When roughing a house a pair of pouches and hammer loop is a necessity, IMO. You are covering a large area and need a lot of different parts and tools.

But still, when roughing a house you don't carry a meter, you don't carry 8 different screwdrivers and nut drivers, etc.


My normal basic setup is a Carhartt apron with one of these on the side:










In the 4 pocket pouch I keep my linemans, a straight screwdriver, a 9in1, and my tick tracer. That leaves my apron free for material and other tools as well as my back pockets if necessary. Most of the time I have any other tool I could need in my tray which is always right by where I an working.


----------



## HARRY304E

electricmalone said:


> Homeowners / estate managers freak out when they see a set of saddlebags come out,


That's funny I've never had that happen:laughing:


----------



## Grogan14

Call me crazy, but I don't mind one bit when the saddlebags come out. :thumbsup:


----------



## Ty Wrapp

electricmalone said:


> Homeowners / estate managers freak out when they see a set of saddlebags .
#####
_STATED TASK A:_
Please write out the part of the tool pouch thread from "My normal basic" to "I an working.".
_STATED TASK B:_
Extend the tool pouch thread past its last line.
The material after the tool pouch thread stands apart from it.

_Extracted records:_
#####
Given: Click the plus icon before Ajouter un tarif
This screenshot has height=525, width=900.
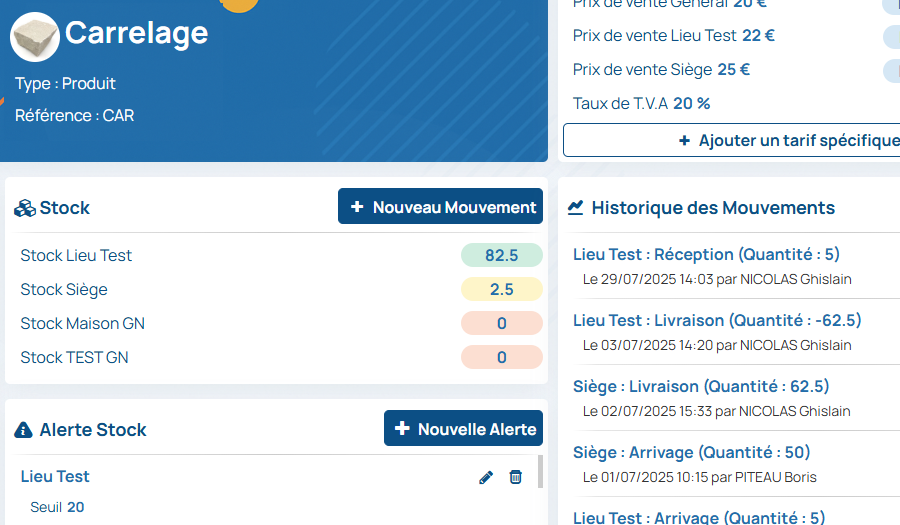Looking at the screenshot, I should (x=684, y=141).
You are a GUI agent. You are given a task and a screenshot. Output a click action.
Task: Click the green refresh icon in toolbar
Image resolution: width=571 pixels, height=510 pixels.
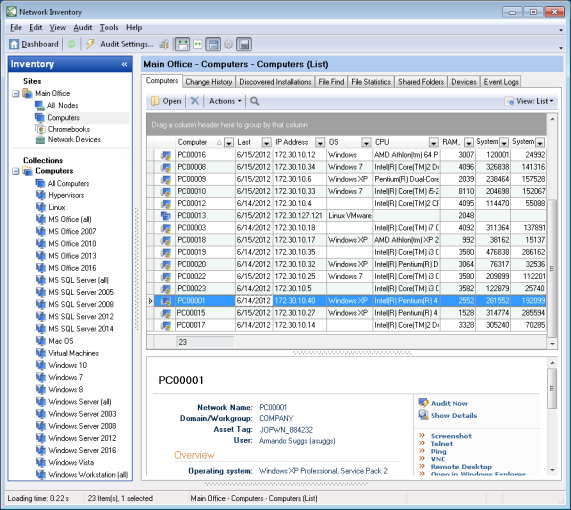[71, 44]
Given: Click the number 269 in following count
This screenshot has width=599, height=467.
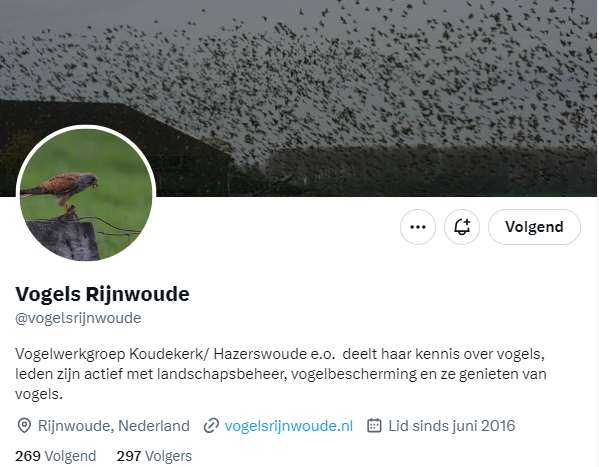Looking at the screenshot, I should click(x=28, y=456).

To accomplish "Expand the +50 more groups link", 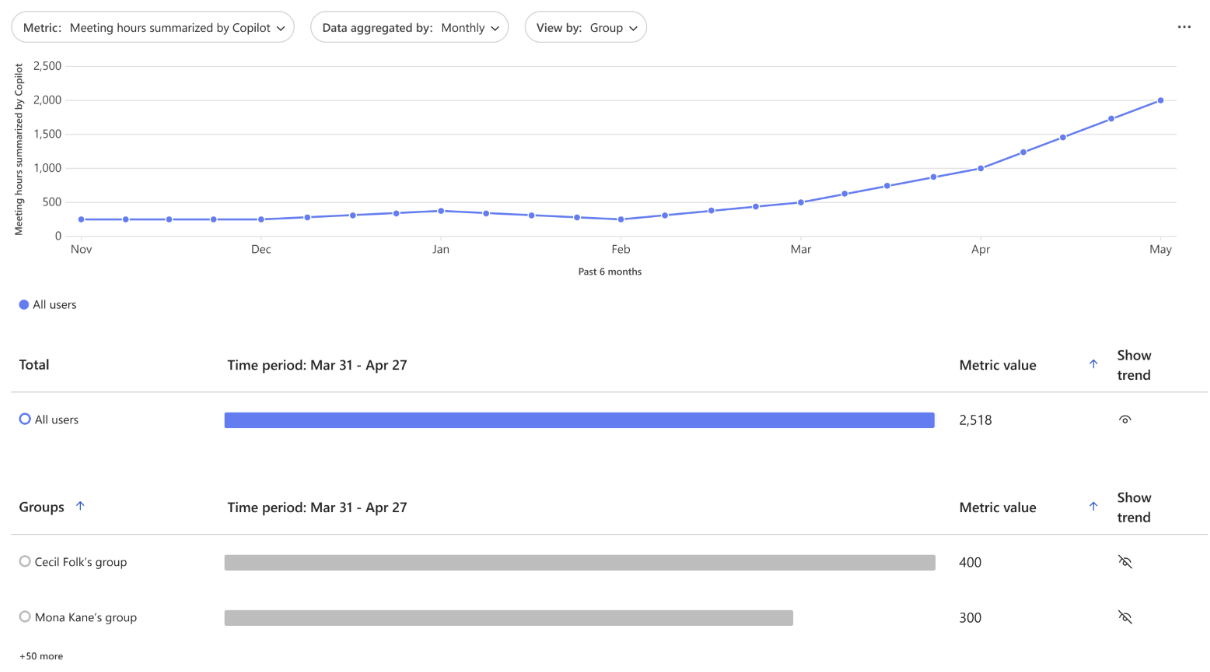I will tap(40, 655).
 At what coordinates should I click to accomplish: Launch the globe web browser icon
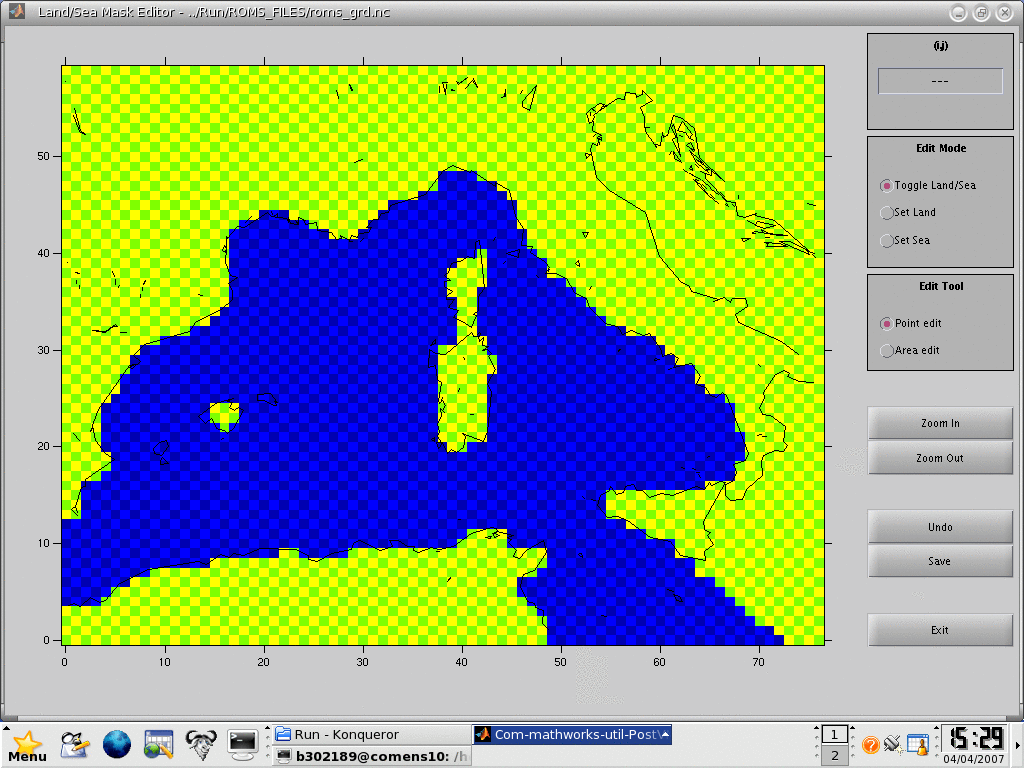(117, 744)
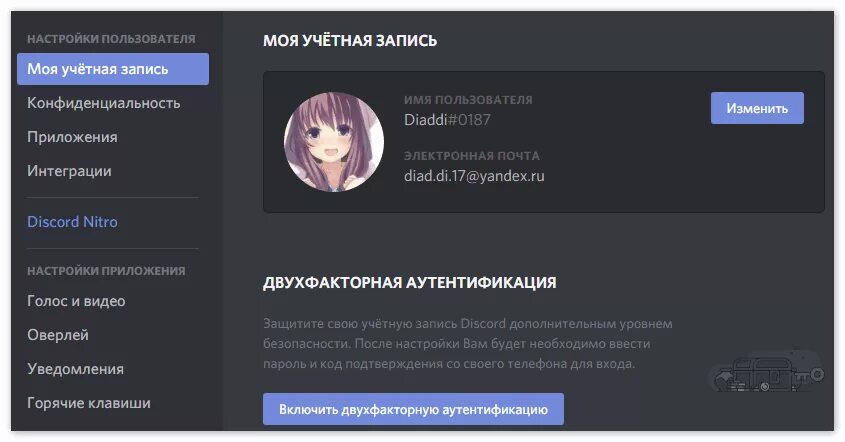This screenshot has width=845, height=442.
Task: Select Приложения in the sidebar
Action: coord(72,137)
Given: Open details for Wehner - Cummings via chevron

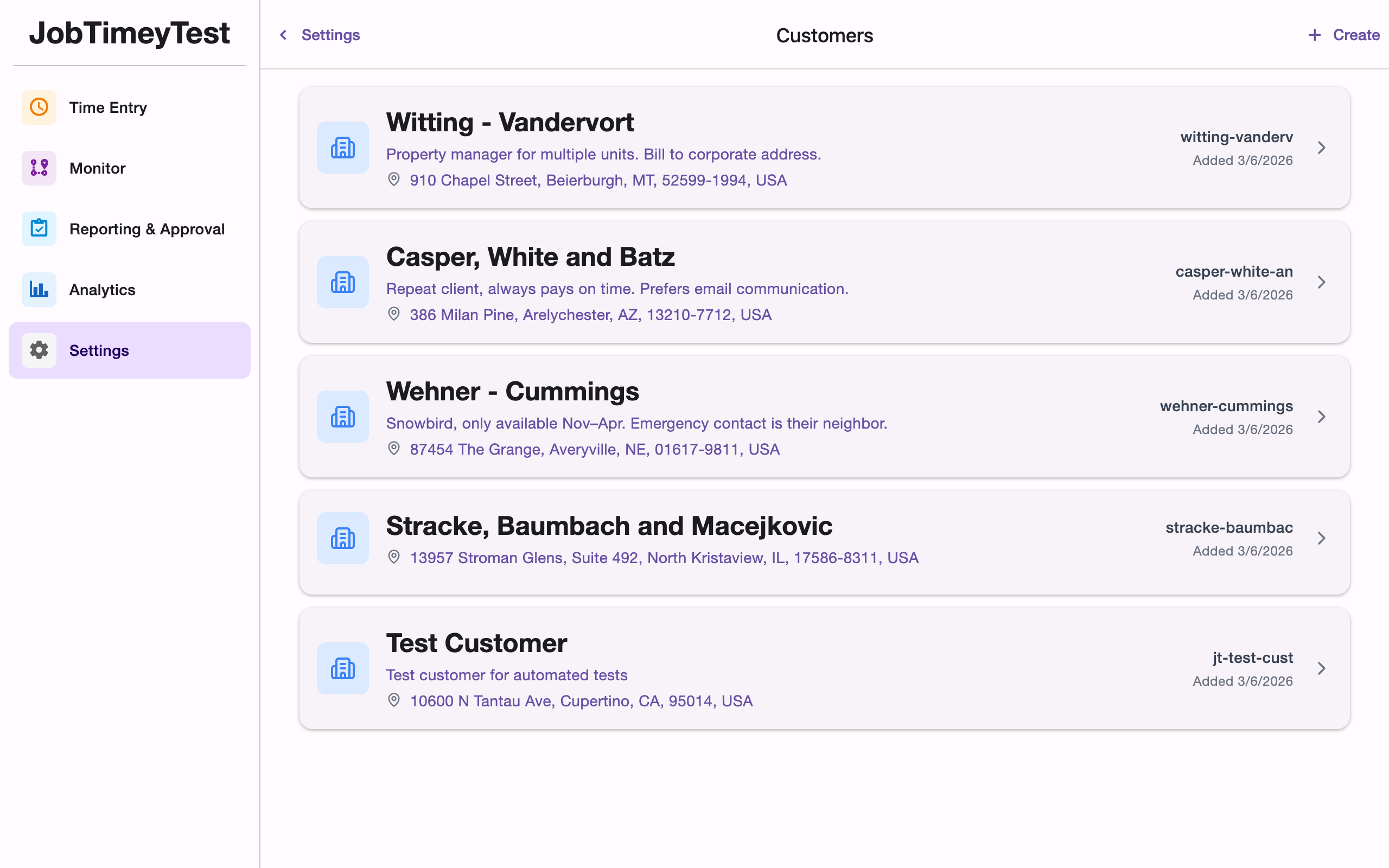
#####
_TASK ANSWER A:_
My normal basic setup is a Carhartt apron with one of these on the side:










In the 4 pocket pouch I keep my linemans, a straight screwdriver, a 9in1, and my tick tracer. That leaves my apron free for material and other tools as well as my back pockets if necessary. Most of the time I have any other tool I could need in my tray which is always right by where I an working.

_TASK ANSWER B:_
I was training a newby that scratched the pizz out of a wall in a new house with his tool pouch. HO was not happy


----------



## Hackster

I just got back from a portable generator connection job. 2 hours, $800, and I managed to complete it without every tool I own on my hips. That was so unprofessional of me :laughing:


----------



## Black Dog

Hackster said:


> I just got back from a portable generator connection job. 2 hours, $800, and I managed to complete it without every tool I own on my hips. That was so unprofessional of me :laughing:


The only thing you did today was take a nap...


----------



## Hackster

Black Dog said:


> The only thing you did today was take a nap...


I will be very shortly. 

You mad bro?


----------



## Black Dog

Hackster said:


> I will be very shortly.
> 
> You mad bro?


No,are you?


----------



## Hackster

Black Dog said:


> No,are you?


I even lift.


----------



## electricmalone

Ty Wrapp said:


> I was training a newby that scratched the pizz out of a wall in a new house with his tool pouch. HO was not happy


It doesn't help that I'm not exactly skinny. I have scratched my fair share of doors, cabinets, walls, etc. Property we were working on today fixing multiple items that the original electrician never wired for (tons of fun), homeowner's representative made sure to tell us before entering the gates to the estate "No tool belts anywhere, and blue booties over your socks when you enter the houses, leave your boots in the garages. And please use the latex gloves provided before handling any finished products." Wish I took a picture, we had to put booties on the ladders...Funny how the owner's socks are cleaner than ours


----------



## xaH

Hackster said:


> I've found a solid mathematical equation which has been proven to be true in every single case.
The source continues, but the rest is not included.